A
partir d'une étude réalisée au sein de l'Ecole d'ingénieur de São
Carlos (EESC), appartenant à l'Université de São Paulo (USP), un
chercheur a développé un réacteur biologique pour le traitement des
effluents industriels contenant du sulfate. Le réacteur a été développé
par l'ingénieur Arnaldo Sarti dans le cadre de ses recherches de
post-doctorat, avec l'appui de la FAPESP, et a déjà été breveté. Il est
capable de réduire jusqu'à 92% la concentration en sulfate des
effluents industriels.
Les ions sulfates, tout comme d'autres
composés de souffre, portent préjudice à l'environnement en polluant
les sources d'eau.
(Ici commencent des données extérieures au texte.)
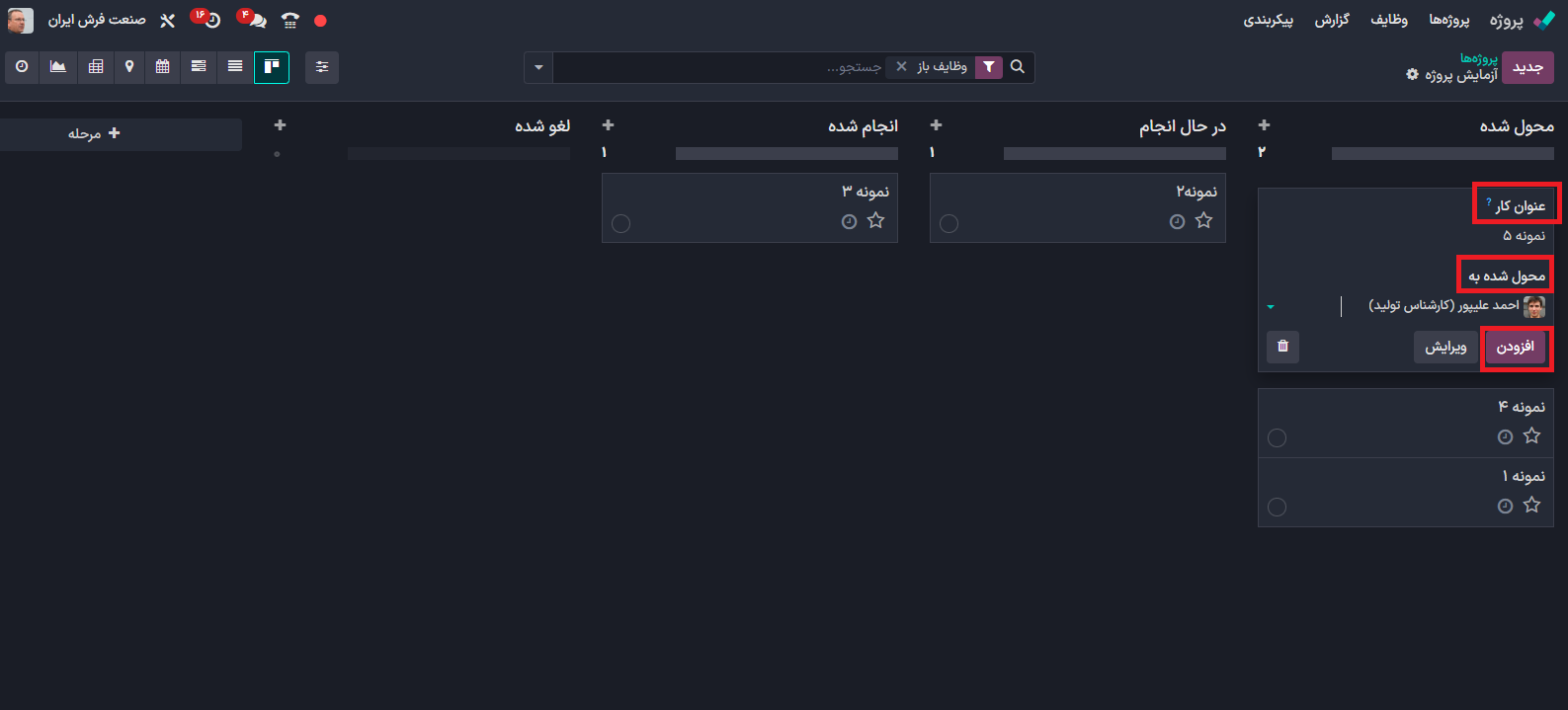Switch to the calendar view

point(163,67)
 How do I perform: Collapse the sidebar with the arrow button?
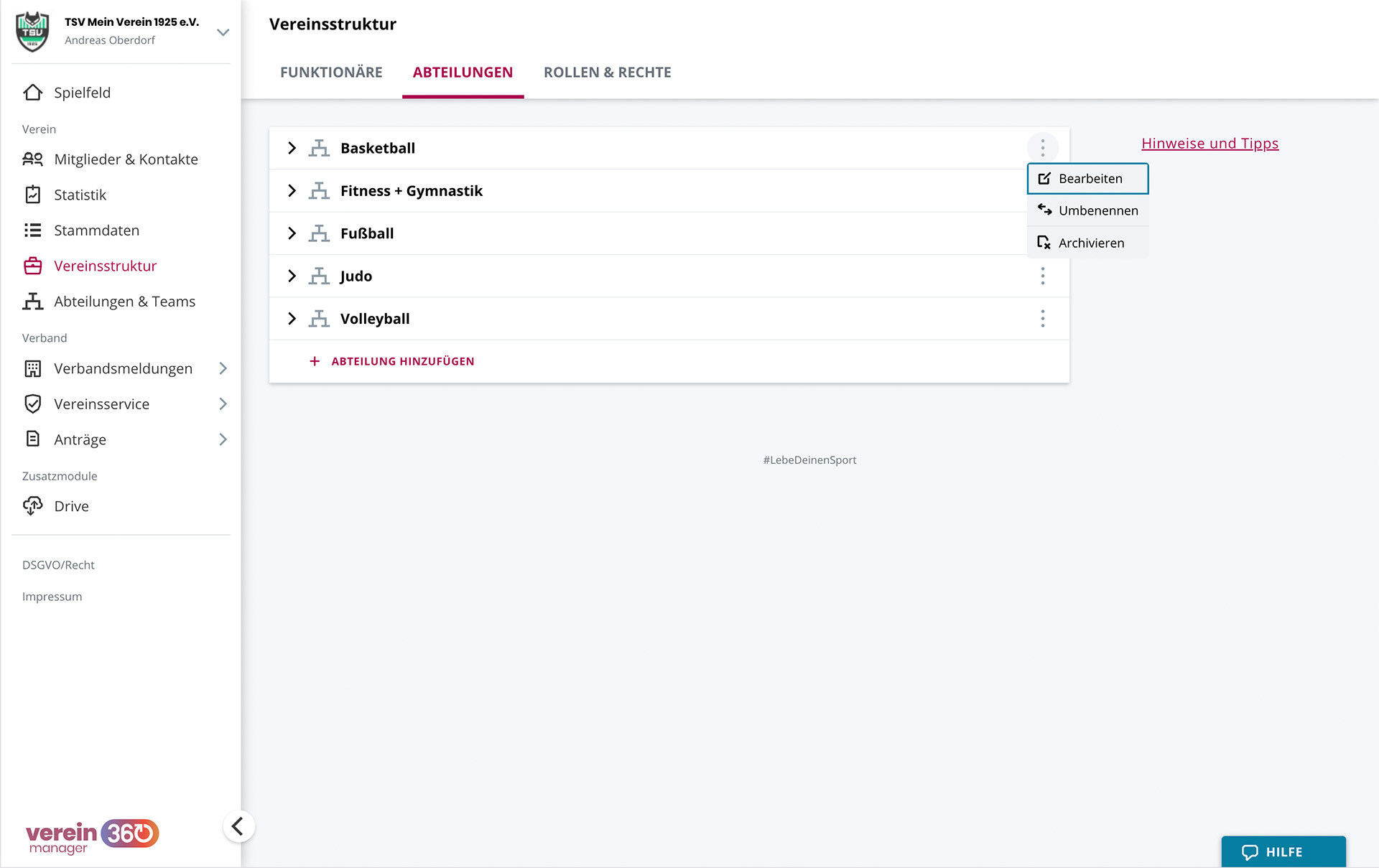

Ils sont présents dans les effluents des fabricants
de papier et de cellulose, des raffineries d'huiles comestibles, des
tanneries et de toutes les productions qui utilisent l'acide sulfurique
comme matière première. Selon Sarti, les résultats, en terme de
réduction de sulfate, ont été très significatifs et ont permis de
conclure que ce traitement en réacteur biologique, appliqué aux
effluents industriels contenant du sulfate, pouvait être utilisé à
grande échelle dans le futur. Il est même envisageable de traiter
d'autres types de résidus ou d'eaux usées contenant du sulfate.
Le
procédé utilisé par Sarti consiste en le déplacement de l'ion sulfate
par l'action de microorganismes anaérobies disposés dans un réacteur
rempli de charbon, le charbon étant un support inerte qui garantit la
maintien des microorganismes par simple adhérence physique. "Le
déplacement biologique du sulfate est la solution qui présente le
meilleure rapport coût-bénéfice", en comparaison avec d'autres
processus chimiques ou physiques, explique Sarti.
Le réacteur
anaérobie fonctionne en batch, et chaque traitement biologique est
réalisé dans une séquence opérationnelle de 48 heures qui comprend
quatre étapes successives : - alimentation (le liquide est introduit dans le réacteur) ; - agitation (le liquide est agité avec les microorganismes) ; - réaction (le liquide décante et la biomasse sédimente) ; - évacuation (le liquide est évacué).
A
noter qu'avant de recevoir les eaux sulfatées, le réacteur est alimenté
avec une biomasse de microorganismes provenant des égouts. Les
microorganismes colonisent alors le support du réacteur et forment ce
que l'on appelle un biofilm. Le processus est complété par addition
d'ethanol, qui permet la formation d'acide acétique après réduction du
sulfate. Le souci majeur avec ce type de réacteur est de pouvoir
maintenir une quantité suffisamment élevée de biomasse, mais ceci a été
résolu en utilisant des supports inertes à l'intérieur du réacteur.
Le
réacteur a été construit en fibre de verre, avec un volume de 1,2
mètres carrés, et avec du charbon minéral comme support. Plus de 500
kilos de charbons ont été requis pour la composition de la couche
intérieure du réacteur. "L'option du charbon minéral a été choisie pour
sa facilité de maniement : en effet, il n'exige pas de dispositif
spécial pour sa fixation ou son maintien à l'intérieur de l'unité",
explique Sarti. Le sulfate introduit dans le réacteur pendant les tests
provenait d'eaux résiduelles d'une industrie d'huiles végétales, qui
utilisait l'acide sulfurique comme matière première. Ces huiles sont
spécifiquement utilisées dans la finition des cuirs animaux. Sarti
raconte que "toute l'idée est partie d'un problème réel posé par une
industrie de la région, qui générait une quantité importante de
sulfate, près de 120.000 mg/L".
Le réacteur développé par Sarti
n'a pas été conçu pour répondre au problème spécifique de cette
entreprise, mais il a été pensé avec la perspective de traiter des
quantités d'effluents à grande échelle.